Wat is doenlijk precies?

Maar we leven niet in een ideale wereld. Zo is het heel lastig om te bepalen wanneer beleid voldoende doenlijk is, stelt Jacobs. ‘Ter vergelijking: als je twee mensen vraagt om het huis schoon te maken, hanteren zij misschien ieder een heel andere definitie van ‘schoon’. De een veegt even snel, de ander poetst alle plinten. Om het samen goed te doen heb je toch een gezamenlijke definitie nodig van wat ‘voldoende schoon’ is.’

Precies dit kwam Jacobs in de praktijk tegen. Doenvermogen is opgenomen in het Beleidskompas en moet dus meegenomen worden bij het maken van nieuwe wet- en regelgeving. Maar hoe dat gebeurt, verschilt per departement en zelfs per ambtenaar. Waar de ene beleidsmaker doenvermogen vanaf het begin meeneemt in de plannen, is het voor de ander eerder een afvinkexercitie. ‘Niet omdat mensen er bewust met de pet naar gooien,’ benadrukt Jacobs, ‘maar omdat beleidsmakers nu eenmaal vaak werken onder tijds- en politieke druk.’

‘Waar de ene beleidsmaker doenvermogen vanaf het begin meeneemt in de plannen, is het voor de ander eerder een afvinkexercitie’

Aanbevelingen uit het onderzoek

In het onderzoek doen Jacobs en zijn collega’s een aantal aanbevelingen. De eerste: maak de term duidelijker. ‘Het is een hopeloos verwarrende term,’ zegt Jacobs. ‘Maar het is ook een term die aanspreekt en die je onthoudt. Daarom zou ik niet zeggen: kieper het begrip maar overboord. Maar het heeft wel echt aanscherping nodig.’ Die aanscherping leidt ook tot de tweede aanbeveling: ontwikkel een criterium of maatstaf om de doenlijkheid van beleid aan af te meten, hoe moeilijk dat misschien ook is.

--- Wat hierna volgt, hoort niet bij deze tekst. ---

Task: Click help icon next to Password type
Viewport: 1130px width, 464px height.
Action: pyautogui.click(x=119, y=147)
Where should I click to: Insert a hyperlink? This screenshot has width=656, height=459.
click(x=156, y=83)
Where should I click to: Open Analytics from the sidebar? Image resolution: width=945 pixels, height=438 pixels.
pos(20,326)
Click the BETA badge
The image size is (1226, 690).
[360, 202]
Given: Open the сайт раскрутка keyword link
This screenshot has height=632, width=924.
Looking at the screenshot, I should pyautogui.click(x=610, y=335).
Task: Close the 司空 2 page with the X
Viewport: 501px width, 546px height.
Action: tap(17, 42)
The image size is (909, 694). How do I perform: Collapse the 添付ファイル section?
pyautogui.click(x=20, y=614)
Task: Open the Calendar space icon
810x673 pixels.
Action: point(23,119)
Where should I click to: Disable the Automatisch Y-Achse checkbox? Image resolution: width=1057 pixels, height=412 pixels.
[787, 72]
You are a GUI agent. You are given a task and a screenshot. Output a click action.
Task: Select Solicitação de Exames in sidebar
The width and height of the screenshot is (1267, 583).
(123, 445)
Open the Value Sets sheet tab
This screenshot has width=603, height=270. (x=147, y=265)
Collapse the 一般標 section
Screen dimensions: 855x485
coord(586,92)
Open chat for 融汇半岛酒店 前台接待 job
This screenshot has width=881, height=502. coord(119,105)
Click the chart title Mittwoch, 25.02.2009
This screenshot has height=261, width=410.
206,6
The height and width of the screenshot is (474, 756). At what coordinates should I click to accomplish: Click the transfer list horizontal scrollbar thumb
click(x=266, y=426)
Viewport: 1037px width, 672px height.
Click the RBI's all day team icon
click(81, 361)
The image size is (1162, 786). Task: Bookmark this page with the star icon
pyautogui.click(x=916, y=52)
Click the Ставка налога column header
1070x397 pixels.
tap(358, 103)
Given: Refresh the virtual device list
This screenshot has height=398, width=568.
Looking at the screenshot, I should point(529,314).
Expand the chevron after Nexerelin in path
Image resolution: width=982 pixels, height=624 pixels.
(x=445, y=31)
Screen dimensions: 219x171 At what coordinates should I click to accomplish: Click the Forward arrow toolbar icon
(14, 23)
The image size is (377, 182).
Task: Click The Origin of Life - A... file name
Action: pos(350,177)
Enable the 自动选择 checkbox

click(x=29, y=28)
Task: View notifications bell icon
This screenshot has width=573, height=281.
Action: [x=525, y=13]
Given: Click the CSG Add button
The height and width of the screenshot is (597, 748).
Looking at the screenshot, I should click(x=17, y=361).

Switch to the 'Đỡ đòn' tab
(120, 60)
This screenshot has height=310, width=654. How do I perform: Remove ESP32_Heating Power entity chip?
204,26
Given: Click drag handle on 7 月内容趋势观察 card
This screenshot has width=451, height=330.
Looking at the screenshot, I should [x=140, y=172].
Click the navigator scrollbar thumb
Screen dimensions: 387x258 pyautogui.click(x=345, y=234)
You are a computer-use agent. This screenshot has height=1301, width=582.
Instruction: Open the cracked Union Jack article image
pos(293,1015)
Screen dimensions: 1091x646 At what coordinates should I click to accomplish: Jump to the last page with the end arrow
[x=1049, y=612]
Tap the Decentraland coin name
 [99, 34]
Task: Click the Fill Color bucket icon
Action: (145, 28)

Verder hoopt Jacobs dat het in de toekomst minder zal gaan over doenvermogen als term, en dat het meer een geïntegreerde werkwijze wordt. ‘Rekening houden met het doenvermogen van burgers moet meer zijn dan een toets afvinken nadat beleid al gemaakt is, of een abstracte alinea schrijven in de memorie van toelichting.’

Daar mogen collega’s elkaar dan ook best op aanspreken, vindt Jacobs. ‘De ambtenaar moet verantwoording kunnen afleggen. Hebben we het beleid aantoonbaar doenlijk kunnen maken? En als blijkt van niet, moet er ruimte zijn om terug naar de tekentafel te gaan.’